Cream-free ricotta and yoghurt panacotta

The brief: to use up an enormous jar of Bonne Maman Cherry Compote that I’d opened, eaten a bit once for breakfast and then it became the weekdays when I eat breakfast at work and therefore I had to use it up before it went off because chances were I wasn’t going to be eating it for breakfast anytime soon.

Was it going to be a cherry and apple pie? Well, no it wasn’t. In Belsize Park on a Sunday it does not seem that one can buy fresh local apples. Nor did it appear that one could buy tinned apples. Anywhere. Peaches, pears, mandarins, grapefruit, lychees, no problem. Apples, yes problem.

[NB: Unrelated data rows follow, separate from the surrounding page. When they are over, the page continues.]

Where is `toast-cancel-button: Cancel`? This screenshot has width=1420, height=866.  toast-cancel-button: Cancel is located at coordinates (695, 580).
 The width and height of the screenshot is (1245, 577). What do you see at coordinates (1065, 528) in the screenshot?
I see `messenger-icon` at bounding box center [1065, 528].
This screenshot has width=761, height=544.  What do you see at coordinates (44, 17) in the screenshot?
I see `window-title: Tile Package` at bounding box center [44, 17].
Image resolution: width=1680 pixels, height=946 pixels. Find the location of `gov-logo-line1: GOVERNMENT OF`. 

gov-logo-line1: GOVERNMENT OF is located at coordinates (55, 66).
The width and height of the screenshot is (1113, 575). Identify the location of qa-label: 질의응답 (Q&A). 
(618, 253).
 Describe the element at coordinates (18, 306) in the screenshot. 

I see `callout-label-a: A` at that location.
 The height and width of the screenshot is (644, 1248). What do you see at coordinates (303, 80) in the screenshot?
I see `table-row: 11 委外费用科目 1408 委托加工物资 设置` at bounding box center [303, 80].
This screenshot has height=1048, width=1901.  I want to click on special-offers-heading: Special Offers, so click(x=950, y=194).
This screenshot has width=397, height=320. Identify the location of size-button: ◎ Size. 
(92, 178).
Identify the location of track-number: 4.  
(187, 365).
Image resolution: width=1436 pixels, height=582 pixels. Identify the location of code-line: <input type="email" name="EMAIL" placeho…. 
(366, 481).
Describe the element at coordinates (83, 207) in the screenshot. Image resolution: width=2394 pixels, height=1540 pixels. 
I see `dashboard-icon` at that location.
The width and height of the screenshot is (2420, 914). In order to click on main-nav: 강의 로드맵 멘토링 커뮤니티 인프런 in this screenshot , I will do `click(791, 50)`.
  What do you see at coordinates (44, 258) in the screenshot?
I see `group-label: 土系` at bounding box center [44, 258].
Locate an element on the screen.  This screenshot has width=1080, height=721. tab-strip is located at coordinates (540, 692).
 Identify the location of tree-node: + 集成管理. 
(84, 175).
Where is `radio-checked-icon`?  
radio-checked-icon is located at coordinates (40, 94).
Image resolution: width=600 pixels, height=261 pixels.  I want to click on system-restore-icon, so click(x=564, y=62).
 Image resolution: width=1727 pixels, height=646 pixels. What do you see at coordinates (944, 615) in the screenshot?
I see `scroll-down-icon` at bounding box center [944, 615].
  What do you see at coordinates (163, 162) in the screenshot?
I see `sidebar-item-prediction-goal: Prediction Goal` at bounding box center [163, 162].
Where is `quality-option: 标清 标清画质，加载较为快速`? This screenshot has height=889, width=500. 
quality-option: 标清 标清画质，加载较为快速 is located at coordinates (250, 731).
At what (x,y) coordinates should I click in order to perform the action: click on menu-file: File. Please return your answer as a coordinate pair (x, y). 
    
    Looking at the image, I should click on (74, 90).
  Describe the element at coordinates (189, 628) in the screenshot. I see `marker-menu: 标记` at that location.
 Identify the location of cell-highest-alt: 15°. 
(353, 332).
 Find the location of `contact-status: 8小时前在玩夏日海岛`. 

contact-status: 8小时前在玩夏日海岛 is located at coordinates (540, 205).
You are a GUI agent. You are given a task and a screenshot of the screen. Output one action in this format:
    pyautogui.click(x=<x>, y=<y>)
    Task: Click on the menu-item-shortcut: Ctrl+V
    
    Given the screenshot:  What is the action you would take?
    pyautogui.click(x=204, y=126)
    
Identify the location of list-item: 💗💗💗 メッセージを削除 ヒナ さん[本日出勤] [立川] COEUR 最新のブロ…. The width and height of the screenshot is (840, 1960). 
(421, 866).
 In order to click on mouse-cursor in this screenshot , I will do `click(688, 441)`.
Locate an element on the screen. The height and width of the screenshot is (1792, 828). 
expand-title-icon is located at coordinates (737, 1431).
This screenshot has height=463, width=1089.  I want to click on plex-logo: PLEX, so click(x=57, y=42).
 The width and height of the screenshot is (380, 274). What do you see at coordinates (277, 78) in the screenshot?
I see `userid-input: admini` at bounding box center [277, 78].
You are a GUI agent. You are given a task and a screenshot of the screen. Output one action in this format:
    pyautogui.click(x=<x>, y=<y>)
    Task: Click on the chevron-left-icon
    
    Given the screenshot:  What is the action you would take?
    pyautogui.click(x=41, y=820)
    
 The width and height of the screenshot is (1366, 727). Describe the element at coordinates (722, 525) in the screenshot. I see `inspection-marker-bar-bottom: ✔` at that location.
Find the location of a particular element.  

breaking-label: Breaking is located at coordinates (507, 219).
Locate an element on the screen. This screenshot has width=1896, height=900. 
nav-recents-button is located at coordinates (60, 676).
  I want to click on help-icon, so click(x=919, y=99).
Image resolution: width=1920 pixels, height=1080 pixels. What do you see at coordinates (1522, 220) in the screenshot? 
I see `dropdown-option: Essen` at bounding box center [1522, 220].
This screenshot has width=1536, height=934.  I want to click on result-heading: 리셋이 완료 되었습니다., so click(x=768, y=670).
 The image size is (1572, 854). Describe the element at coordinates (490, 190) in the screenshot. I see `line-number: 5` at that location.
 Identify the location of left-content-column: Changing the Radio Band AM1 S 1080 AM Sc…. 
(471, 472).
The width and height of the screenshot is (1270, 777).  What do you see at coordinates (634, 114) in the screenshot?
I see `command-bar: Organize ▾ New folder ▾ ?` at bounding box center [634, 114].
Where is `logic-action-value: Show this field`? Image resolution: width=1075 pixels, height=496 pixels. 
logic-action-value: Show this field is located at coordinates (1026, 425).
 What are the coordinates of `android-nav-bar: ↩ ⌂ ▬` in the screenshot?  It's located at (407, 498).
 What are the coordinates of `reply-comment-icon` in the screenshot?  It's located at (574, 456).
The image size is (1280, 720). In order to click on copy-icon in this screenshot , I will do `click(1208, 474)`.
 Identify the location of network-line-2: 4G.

Plan B was ricotta – I categorically didn’t want to put cream in it so I bought ricotta and gelatine and hoped I’d be able to improvise a recipe. Basing my recipe on a Hugh Fearnley Whittingstall one, and a Nigel Slater one I managed to work out a plan.

It set in our only bowl we currently have – a big one – no ramekins here. Edith had two big scoops for breakfast and one for dinner.

Recipe for Cherry Ricotta Breakfast Panacotta

200ml milk
200g yoghurt
250g ricotta
1 sachet gelatine (enough to set 1 pint of liquid)
1/2 jar (250g) Bonne Maman Cherry Compote
4tbsp icing sugar
1tsp vanilla essence

Gently heat the milk but do not boil. Add gelatine to hot milk and stir the gelatine in well with a whisk or wooden fork. Once the gelatine has dissolved whisk in the icing sugar until smooth. Keeping a very low heat stir in the yoghurt, ricotta and vanilla essence. Stir for a minute or two until smooth.

Remove from heat and add the cherries. If you wanted a smooth panacotta you could blend the cherries first and also strain the mixture (I didn’t as we don’t have a seive right now and the kids were asleep so I didn’t want to use the food processor either).

Pour into ramekins or jelly moulds – or, do as I did and pour it all into a bowl, cover with cling film and leave overnight in the fridge to set.

This would probably also be amazing frozen.